The Turkish titan won a Guinness World Record after installing thousands of solar panels on its stadium roof, and is now reaping the rewards.
A legendary Turkish football club has found a way to cut its energy costs and make money from electricity while going green.
Galatasaray football club previously set a world record in March for the amount of megawatts produced by the stadium’s solar panels, earning it a place in the Guinness World Records.
The club and the energy company running the system, Enerjisa, were presented with a certificate acknowledging the feat of producing 4.2 megawatts from 10,404 panels on the roof of the Ali Sami Yen Spor Kompleksi Stadium in Istanbul.
Galatasaray are used to winning. They’re one of Turkey’s biggest four football clubs, alongside Beşiktaş, Fenerbahçe and Trabzonspor, pulling in around 25,000 to a match on average.
According to the stadium’s director Ali Çelikkıran, who is an electric engineer by training, the panels’ energy savings equate to the energy use of 2,000 houses, and will cut 3,250 tonnes of carbon per year. In natural terms, he estimates that’s the same as saving around 200,000 trees over 25 years.
How much money has the Ali Sami Yen Stadium saved from its solar roof?
While the club has money to spend on players, it does not have much cash to invest in its energy system, so Çelikkıran was on the look-out for a way to cut costs.
“Nowadays, [whether] they want or not want, a big company must be an environmentalist because energy is very expensive,” the director tells Euronews Green.
The solar energy produced from the panels provides between 63 to 65 per cent of the stadium’s electricity use, with the rest coming from the municipal electricity provider.
While electricity prices have risen, the price for the solar energy - which the club buys from Enerjisa - has stayed the same, leading to savings of around €385,000 between January to August.
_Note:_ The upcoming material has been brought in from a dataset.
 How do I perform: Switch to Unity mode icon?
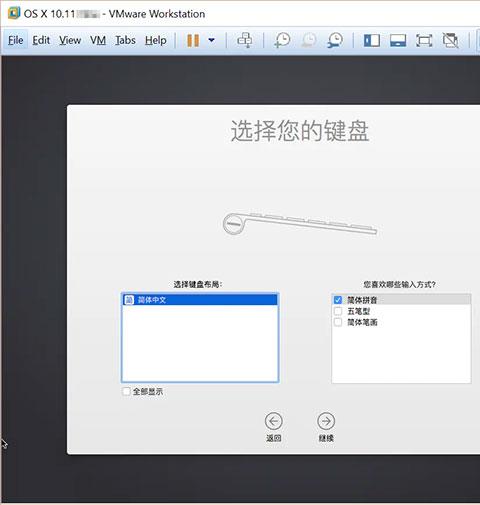click(450, 41)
That was a big, but welcome, surprise.
The club thought it would take a few years for them to start seeing any savings after the solar panel system was installed on the 52,000 plus capacity stadium.
But the increased price of energy, along with an official inflation rate that is now more than 80 per cent, meant the club started saving money a couple of weeks after the system began running.
“We are very, very happy,” Çelikkıran adds.
Alleviating Turkey’s reliance on foreign energy
Increasing the use of domestic energy in Turkey also has geopolitical implications.
Turkey heavily relies on foreign sources for its energy; 45 per cent of its gas came from Russia last year.
A month after Russia’s full-scale invasion of Ukraine, Turkish President Recep Tayyip Erdogan said his country would not join western sanctions and could not forget its relations with Moscow. Turkey's use of Russian gas and its plans to build a nuclear power plant with Russia were examples he gave, according to the Hurriyet newspaper.
“We can’t ignore that. When I told this to [French President Emmanuel] Macron, even he said that I am right. We have to protect this sensitivity,” Erdogan said.
Relying on other countries for energy, especially after the Turkish lira lost 44 per cent of its value last year, means its foreign debt becomes even larger. Using domestic sources, on the other hand, would be less affected by the fluctuating lira.
“It would have a positive impact on Turkey’s current account benefits,” says Özgür Ünlühisarcikli, the Ankara office director of the German Marshall Fund.
Aside from cutting costs, solar energy is also leading to a new income source for Galatasaray, a heavily-decorated national sports club which won the 2000 UEFA Cup.
The club buys all the energy that is produced from the panels from Enerjisa, but with the stadium only fully using its lighting system for 150 hours during 25 matches a year, it gets more electricity than it needs so the rest is sold to the municipality.
Çelikkiran stated the club makes a large amount of money this way but wouldn’t divulge how much.
Why are solar panels such a good fit for Galatasaray's stadium?
It took about nine years for Çelikkiran’s solar energy vision to be realised.
During that time he talked to several companies and engineers until an Enerjisa director visited the stadium and agreed with him that solar panels were a viable option.
Çelikkiran says the stadium’s retractable roof had the right shape to take in sunlight and it could withstand the weight of thousands of panels.
In nine years time, Galatasaray’s contract with Enerjisa ends and complete control will go to the club.
From then on, it won’t have to pay anyone else for the electricity, while continuing to make money from selling the extra energy the stadium doesn’t use.
Çelikkiran says his commitment to finding a way to use solar energy was driven by a desire to do a good job as the director of the stadium, but also as an environmentalist and father who wanted to decrease carbon emissions.
“I have two daughters and there is a future,” he says. “But we don’t use the Earth [well].”